Even though there may be no nursing mothers employed by the company, it’s still required to provide special rooms (women’s restrooms apparently won’t do) equipped with breast pumps (for some reason, Johnson doesn’t ask the moms to provide their own).
Under Johnson’s tutelage, all companies must, when a female employee has a child, hire at least one other employee who will pick up the slack for hours not worked, business trips not taken, projects not done, etc. Presumably, the company will also be expected to fire the second employee when Mom gets back to a full schedule, if she does. In fairness to that other employee, the company should inform her in advance of the nature of her employment, i.e. it’s at the will of the mother. How many prospective employees would agree to work under those circumstances is anyone’s guess.
What’s also anyone’s guess is the cost of the various requirements placed on companies by Johnson. In a business environment in which costs, particularly labor costs, are the difference between staying alive competitively and shutting up shop, gratuitously adding to those costs won’t to sit well with top management. I can imagine Johnson pitching her ideas to a CEO or COO and having his/her response being “Why hire such a person in the first place? Why not just hire someone who can do the job?”
Interestingly, Johnson has the answer – “diversity.” Of course there’s no evidence that “diversity” improves the performance of any workplace, but Johnson never entertains the idea that “diversity” is anything but an unalloyed good.

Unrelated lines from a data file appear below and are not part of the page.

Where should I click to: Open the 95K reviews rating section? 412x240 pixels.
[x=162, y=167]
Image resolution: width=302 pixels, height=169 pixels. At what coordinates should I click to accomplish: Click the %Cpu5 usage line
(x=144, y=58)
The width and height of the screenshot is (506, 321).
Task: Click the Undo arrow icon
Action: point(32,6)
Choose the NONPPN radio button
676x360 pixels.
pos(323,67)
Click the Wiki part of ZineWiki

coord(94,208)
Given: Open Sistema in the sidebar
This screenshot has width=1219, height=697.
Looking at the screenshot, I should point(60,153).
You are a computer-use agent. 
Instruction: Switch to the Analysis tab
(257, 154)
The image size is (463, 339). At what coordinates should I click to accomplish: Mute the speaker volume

Needless to say (because it’s the same with all such articles), Johnson imagines every employee to be a professional, every job to be either professional or in management. Nowhere does she mention the 90%+ jobs that are neither. Imagine a night-shift janitorial service being told by a young woman who may at some point wish to have a child that it needs to provide flex time for her, the ability to (in some way) not come to work, daycare for the putative little one, a special area in which to express milk and, oh by the way, another employee to fill in her slack time. Johnson doesn’t have a clue.

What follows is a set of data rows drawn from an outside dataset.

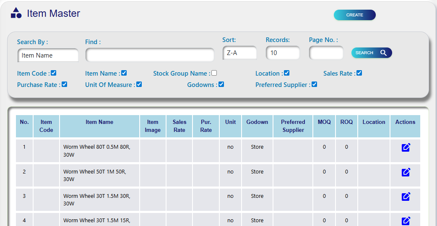Click the Page No. input field
Image resolution: width=437 pixels, height=226 pixels.
[x=326, y=53]
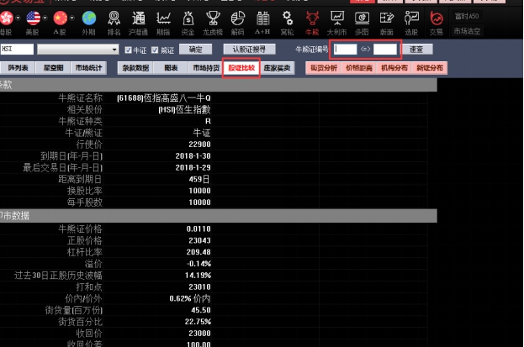
Task: Select the 牛熊 bull-bear icon
Action: (x=312, y=17)
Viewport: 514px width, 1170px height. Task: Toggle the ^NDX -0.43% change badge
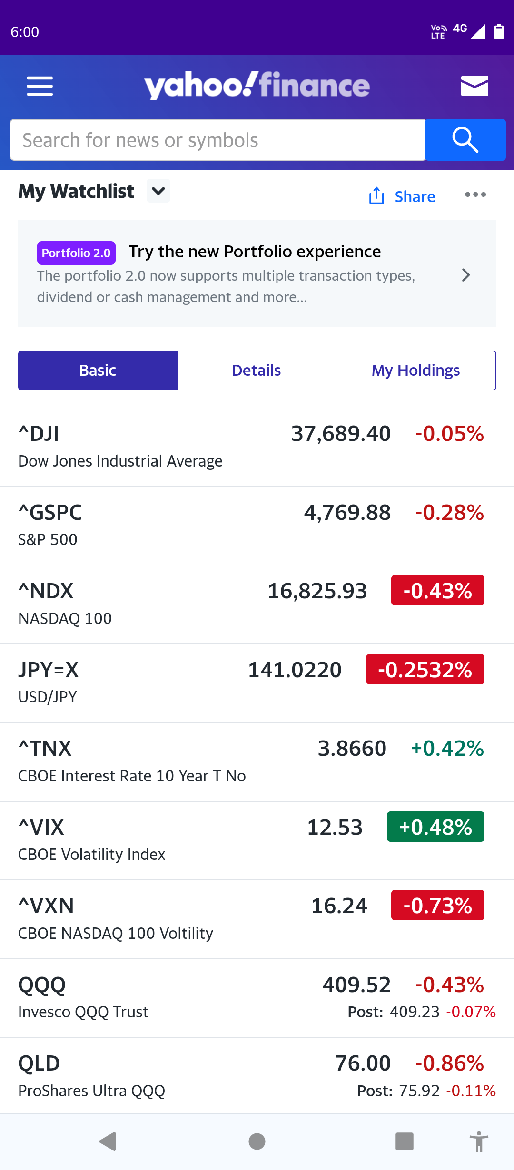coord(437,591)
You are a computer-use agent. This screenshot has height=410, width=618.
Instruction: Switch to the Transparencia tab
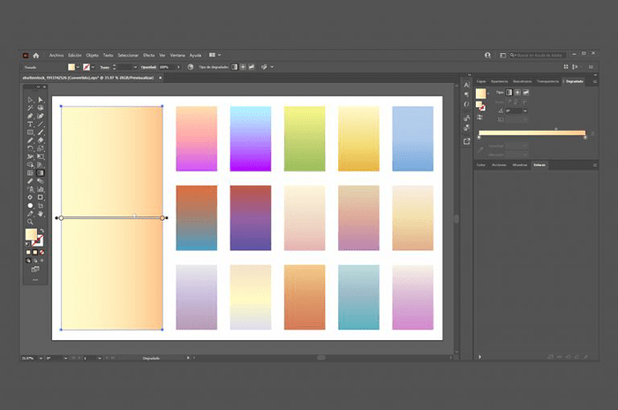(547, 81)
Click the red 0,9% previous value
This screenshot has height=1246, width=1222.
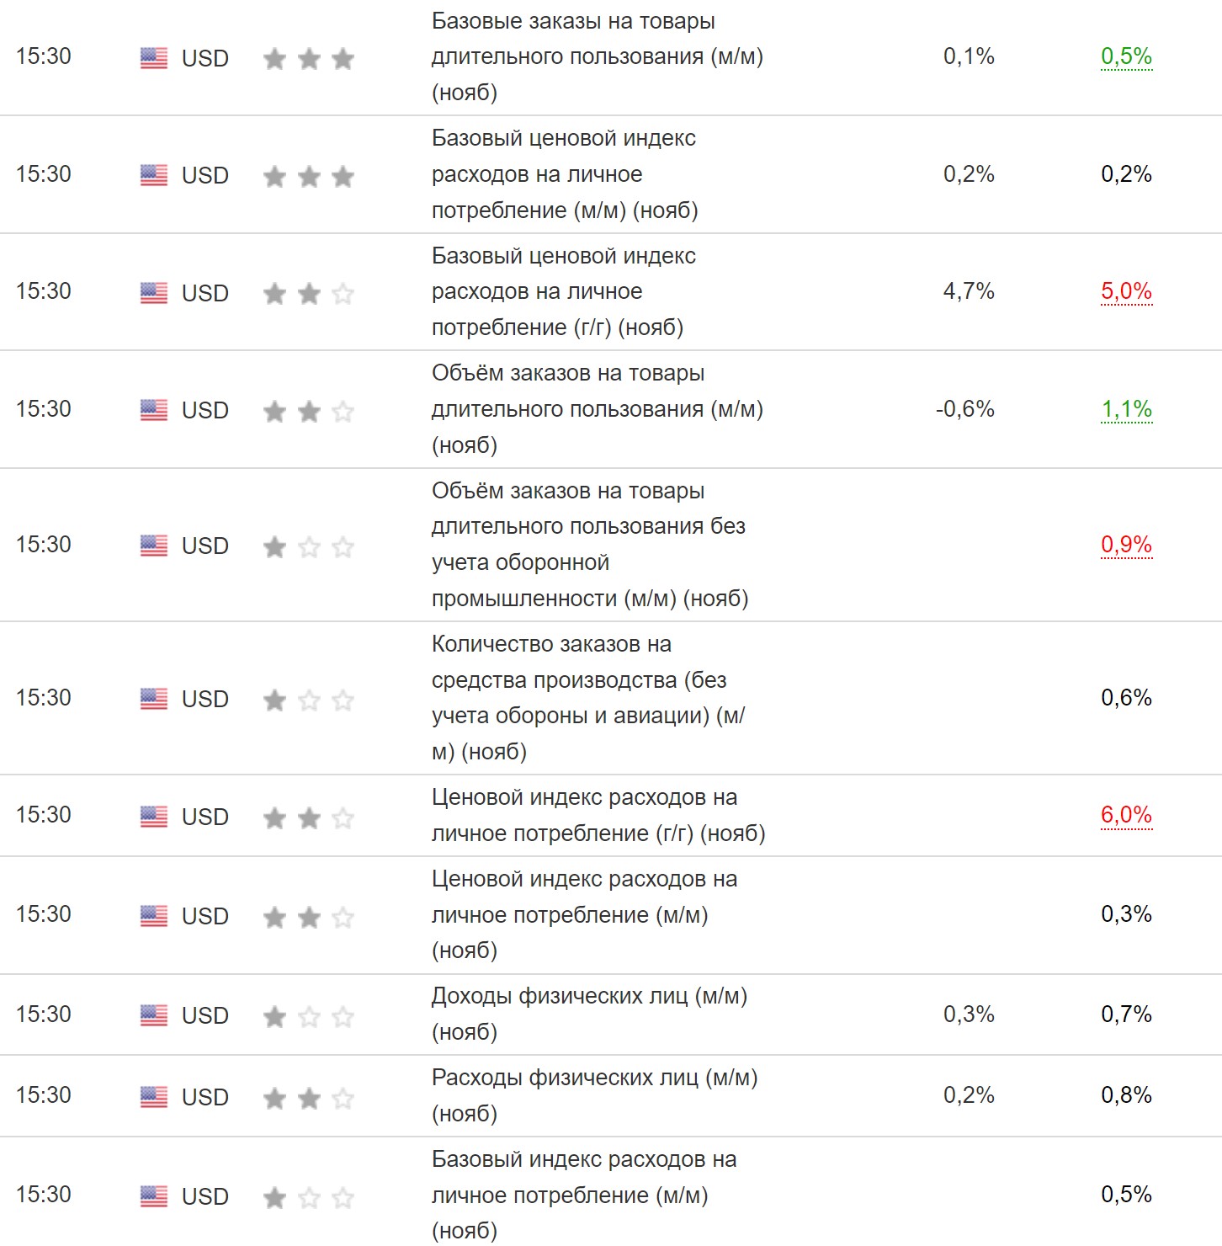point(1126,545)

What about the idea that men and women, rather than expecting employers to do it for them, should plan having children in ways that place responsibility for doing so where it belongs, i.e. on them. Nope, Johnson nowhere considers the possibility. The idea that Mom and Dad should have a plan for how to care for little Andy or Jenny and how they’ll provide the money to do so before bringing the little bundle of joy into the world finds no place in her world. For her, responsibility for children isn’t parents’, but employers’.
Add to the list of important considerations not considered by Johnson the idea that fathers might play some role in her drama. According to Johnson, fathers are simply not part of the picture. Apparently, they don’t care for children and so can’t be expected to do any of the work she happily places on employers. But in her world, fathers aren’t just absent from home, they’re absent from work as well. After all, her piece is all about working mothers. Working fathers? They’re entitled to none of the benefits with which working mothers are showered by Johnson’s plan to remake the workplace. Indeed, she never mentions them. Not once.
What’s most obvious about her piece is how powerfully it militates against the very thing for which she seems to advocate – more women in the workplace. No sensible hiring manager would view Johnson’s article with anything other than trepidation bordering on dread. Johnson should read her own statement near the beginning of her article.
If you want women in positions of authority, you have to get comfortable with motherhood.
Given all her requirements of employers, that’s a very, very big “if.”